• [EXTRACTED TEXT]:

— BEGIN —

# Water changes and new tank set up



## Raquascape (13 Jan 2019)

Hi guys,

When performing a water changes do you de chlorinate before you add the water back in the aquarium or after? 

Also when starting a new tank does the water need to be de chlorinated when there is no livestock? 

Cheers!
R


----------



## Tim Harrison (13 Jan 2019)

I've never used dechlorinator, or tap water conditioner of any sort and haven't had any problems with livestock or plants; I don't think it was available to hobbyists when I started. However, I guess it depends on where you live and the water quality.
Nevertheless, it's probably a good idea to dechlorinate before adding water, livestock or not, since there is a chance that chlorine may have a negative impact on filter microbes.
Either way chlorine is very volatile and will gas off pretty quickly.


----------



## SDIESEL77 (13 Jan 2019)

Hi, here is my way:
When setting up new tank, dechlorinator (JBL) in the water.
Water change, dechlorinator while adding new water directly in the tank (doesn't really water when)


----------



## Keith GH (14 Jan 2019)

Raquascape

I live in a very high Chlorinated water area.   During the hot summer even more is added reason being its a very big tourist area.

I stored my water for a week that means all the Chlorine evaporated.

Keith


----------



## Kalum (14 Jan 2019)

Always just add it direct to tank just before adding new water, then at least I know none is lost during the process and is where its needed


----------



## ian_m (14 Jan 2019)

I add dechlorinator (Prime) to my water butt (90 litres) of tap water, before warming and pumping into the tank.

You can add dechlorinator directly to the tank, but....
- Add dechlorinator BEFORE you add tap water.
- Dose for full tank volume (not water added volume).
- Turn off filters and pumps etc first.

There are many stories here (and other forums) of people NOT dechlorinating their water and wiping out £100's of fish at water change time due to change in chlorine/chloramine levels in their tap water.

Also do not rely on 24hour chlorine degassing (especially in UK) as often in emergencies chloramine is added to the water and this is not degassed, a proper dechlorinator must be used.

If you are unhappy about paying Prime prices (despite the fact it can dechlorinate 20,000 litres), you can always use sodium thiosulphate. 1Kg from a certain auction site will dechlorinate 50,000 litres for £6. So absolutely no reason not dechlorinate water for your tank.


----------

— END —

• [PROBLEMS]:
- a) In the aquarium water-change thread, how much tap water does ian_m's water butt hold?
- b) Reproduce the part of the aquarium water-change thread from "I add dechlorinator" to "their tap water." word for word.

• [DATASET EXTRACT]:
— BEGIN —

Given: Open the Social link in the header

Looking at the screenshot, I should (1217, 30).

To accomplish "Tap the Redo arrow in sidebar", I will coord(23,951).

— END —

• [RESPONSES TO THE EXERCISE]:
- a) 90 litres.

- b)
I add dechlorinator (Prime) to my water butt (90 litres) of tap water, before warming and pumping into the tank.

You can add dechlorinator directly to the tank, but....
- Add dechlorinator BEFORE you add tap water.
- Dose for full tank volume (not water added volume).
- Turn off filters and pumps etc first.

There are many stories here (and other forums) of people NOT dechlorinating their water and wiping out £100's of fish at water change time due to change in chlorine/chloramine levels in their tap water.